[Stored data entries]
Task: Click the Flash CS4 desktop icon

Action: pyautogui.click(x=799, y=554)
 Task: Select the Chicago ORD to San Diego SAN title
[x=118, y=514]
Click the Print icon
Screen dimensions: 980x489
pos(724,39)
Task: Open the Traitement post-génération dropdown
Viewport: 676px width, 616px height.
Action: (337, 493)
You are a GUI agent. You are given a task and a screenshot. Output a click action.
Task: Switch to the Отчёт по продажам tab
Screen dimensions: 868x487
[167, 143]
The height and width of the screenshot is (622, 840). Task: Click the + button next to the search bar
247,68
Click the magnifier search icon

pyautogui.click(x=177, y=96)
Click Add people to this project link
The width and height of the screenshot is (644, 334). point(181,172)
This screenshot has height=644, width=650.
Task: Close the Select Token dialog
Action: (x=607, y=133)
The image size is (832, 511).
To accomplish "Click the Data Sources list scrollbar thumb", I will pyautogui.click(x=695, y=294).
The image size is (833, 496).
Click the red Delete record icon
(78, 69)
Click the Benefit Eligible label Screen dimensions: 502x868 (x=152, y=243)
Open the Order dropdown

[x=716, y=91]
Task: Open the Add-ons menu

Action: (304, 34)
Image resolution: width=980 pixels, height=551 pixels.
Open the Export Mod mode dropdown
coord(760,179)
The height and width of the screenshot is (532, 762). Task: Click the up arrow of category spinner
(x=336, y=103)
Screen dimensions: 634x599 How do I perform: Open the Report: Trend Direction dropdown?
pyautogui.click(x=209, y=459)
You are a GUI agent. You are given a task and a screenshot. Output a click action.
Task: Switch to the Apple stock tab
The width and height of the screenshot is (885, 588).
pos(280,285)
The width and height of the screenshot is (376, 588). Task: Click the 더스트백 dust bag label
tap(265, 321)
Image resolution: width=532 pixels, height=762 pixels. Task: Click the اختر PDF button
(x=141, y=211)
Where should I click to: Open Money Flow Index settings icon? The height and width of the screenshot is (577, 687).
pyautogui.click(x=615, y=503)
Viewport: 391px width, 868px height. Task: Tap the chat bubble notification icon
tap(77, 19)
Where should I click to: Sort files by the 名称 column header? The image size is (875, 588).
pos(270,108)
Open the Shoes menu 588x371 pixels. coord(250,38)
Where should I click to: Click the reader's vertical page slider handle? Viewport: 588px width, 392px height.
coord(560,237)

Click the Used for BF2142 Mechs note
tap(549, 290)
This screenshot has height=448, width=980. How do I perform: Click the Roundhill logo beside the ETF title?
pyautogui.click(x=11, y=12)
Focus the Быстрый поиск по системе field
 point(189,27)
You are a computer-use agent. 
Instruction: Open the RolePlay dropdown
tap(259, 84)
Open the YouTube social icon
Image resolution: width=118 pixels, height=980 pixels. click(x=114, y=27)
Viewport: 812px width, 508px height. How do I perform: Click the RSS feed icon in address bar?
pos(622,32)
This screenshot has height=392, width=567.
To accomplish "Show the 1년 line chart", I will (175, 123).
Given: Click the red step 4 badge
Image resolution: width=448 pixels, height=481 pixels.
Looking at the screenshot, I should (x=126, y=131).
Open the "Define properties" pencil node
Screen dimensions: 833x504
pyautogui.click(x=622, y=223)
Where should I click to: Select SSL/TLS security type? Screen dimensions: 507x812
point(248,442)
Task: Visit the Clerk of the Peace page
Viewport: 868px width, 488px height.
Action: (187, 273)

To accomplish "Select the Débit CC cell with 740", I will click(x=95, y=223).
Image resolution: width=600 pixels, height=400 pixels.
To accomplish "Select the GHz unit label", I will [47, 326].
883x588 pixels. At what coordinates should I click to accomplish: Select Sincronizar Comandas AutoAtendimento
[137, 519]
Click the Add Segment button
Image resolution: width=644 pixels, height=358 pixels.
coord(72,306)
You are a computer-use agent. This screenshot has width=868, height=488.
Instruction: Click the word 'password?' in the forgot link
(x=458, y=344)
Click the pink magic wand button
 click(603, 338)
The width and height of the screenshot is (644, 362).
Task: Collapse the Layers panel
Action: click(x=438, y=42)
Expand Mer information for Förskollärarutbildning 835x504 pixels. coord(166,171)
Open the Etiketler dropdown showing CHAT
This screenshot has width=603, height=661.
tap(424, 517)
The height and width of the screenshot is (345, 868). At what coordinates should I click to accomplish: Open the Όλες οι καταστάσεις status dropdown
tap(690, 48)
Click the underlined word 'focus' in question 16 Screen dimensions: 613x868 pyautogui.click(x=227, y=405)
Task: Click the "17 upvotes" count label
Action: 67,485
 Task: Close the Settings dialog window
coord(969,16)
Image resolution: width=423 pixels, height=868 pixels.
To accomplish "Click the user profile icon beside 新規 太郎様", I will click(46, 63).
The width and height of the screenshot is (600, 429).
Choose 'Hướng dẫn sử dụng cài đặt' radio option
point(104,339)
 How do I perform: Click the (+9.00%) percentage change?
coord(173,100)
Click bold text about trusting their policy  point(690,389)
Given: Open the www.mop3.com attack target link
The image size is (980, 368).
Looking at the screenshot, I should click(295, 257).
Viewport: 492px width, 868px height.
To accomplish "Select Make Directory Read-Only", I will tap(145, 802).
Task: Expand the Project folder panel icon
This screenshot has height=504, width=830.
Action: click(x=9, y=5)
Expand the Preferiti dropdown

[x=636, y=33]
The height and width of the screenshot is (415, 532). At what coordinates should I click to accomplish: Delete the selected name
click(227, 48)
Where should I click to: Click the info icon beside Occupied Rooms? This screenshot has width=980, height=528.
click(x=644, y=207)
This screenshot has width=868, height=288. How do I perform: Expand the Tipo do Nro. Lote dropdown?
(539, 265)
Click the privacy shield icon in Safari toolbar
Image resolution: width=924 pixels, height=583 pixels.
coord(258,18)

**Your task**
The line containing "Viewport: 492px width, 868px height." and all lines after it, through the end of the entries above, are to be returned exactly and alone.

**Response area**
Viewport: 492px width, 868px height.
To accomplish "Select Make Directory Read-Only", I will tap(145, 802).
Task: Expand the Project folder panel icon
This screenshot has height=504, width=830.
Action: click(x=9, y=5)
Expand the Preferiti dropdown

[x=636, y=33]
The height and width of the screenshot is (415, 532). At what coordinates should I click to accomplish: Delete the selected name
click(227, 48)
Where should I click to: Click the info icon beside Occupied Rooms? This screenshot has width=980, height=528.
click(x=644, y=207)
This screenshot has width=868, height=288. How do I perform: Expand the Tipo do Nro. Lote dropdown?
(539, 265)
Click the privacy shield icon in Safari toolbar
Image resolution: width=924 pixels, height=583 pixels.
coord(258,18)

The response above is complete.